(PROVIDED MATERIAL):
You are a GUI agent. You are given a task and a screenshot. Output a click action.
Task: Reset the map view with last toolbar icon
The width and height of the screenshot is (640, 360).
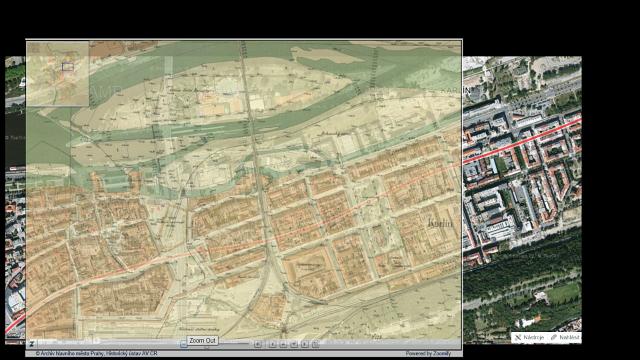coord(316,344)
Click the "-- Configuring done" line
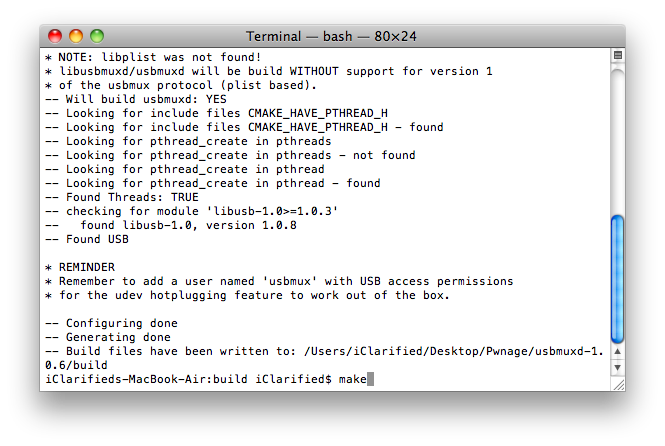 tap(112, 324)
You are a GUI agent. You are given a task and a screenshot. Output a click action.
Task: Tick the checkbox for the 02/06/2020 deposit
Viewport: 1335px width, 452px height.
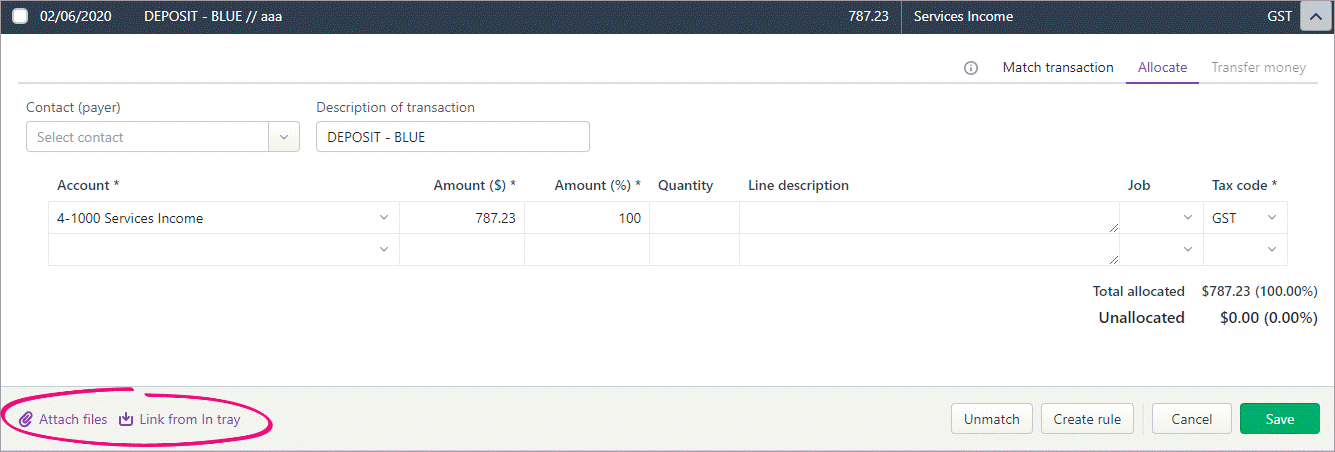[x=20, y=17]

...

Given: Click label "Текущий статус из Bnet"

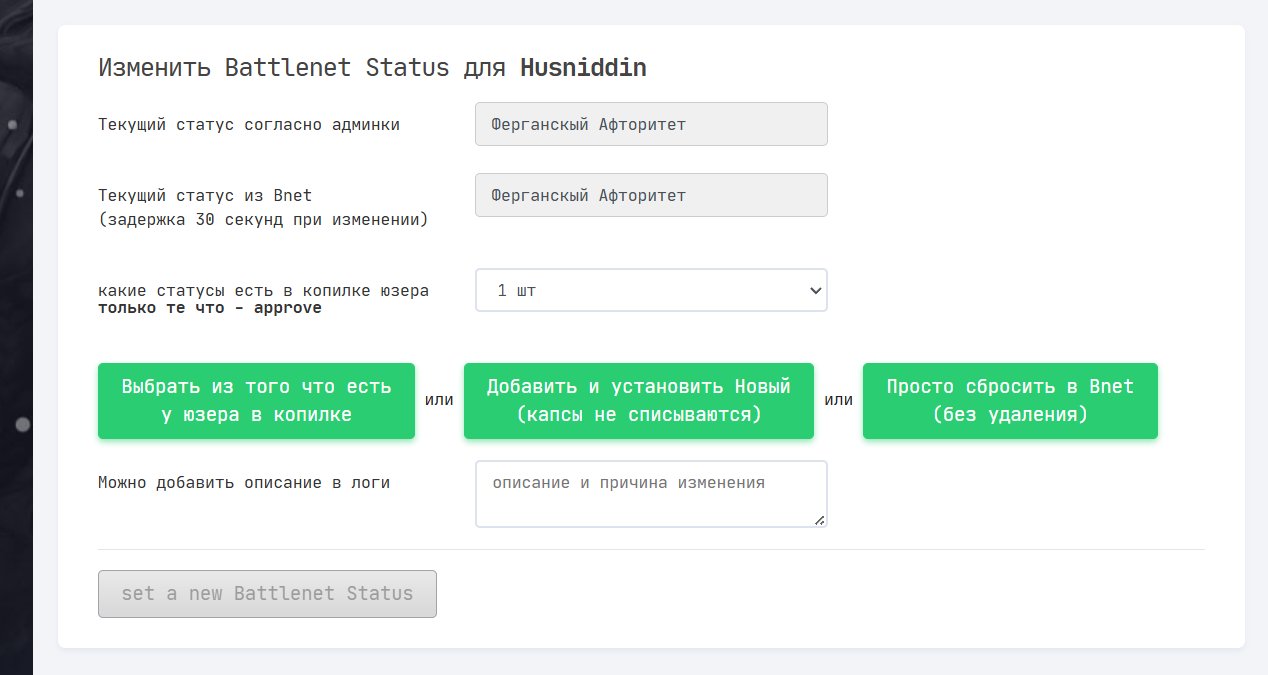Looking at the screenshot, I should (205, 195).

---

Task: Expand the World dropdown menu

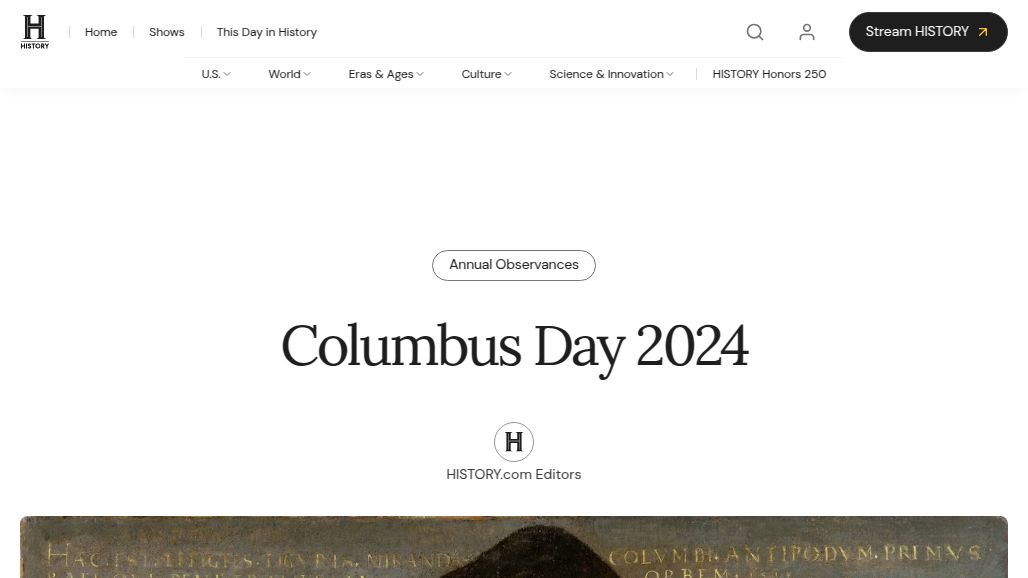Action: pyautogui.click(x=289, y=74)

(DIRECTION): Tally how many lines of the items above contain the string "width", treating uppercase and lowercase as different. Reply with the number alone.

(SOLUTION): 2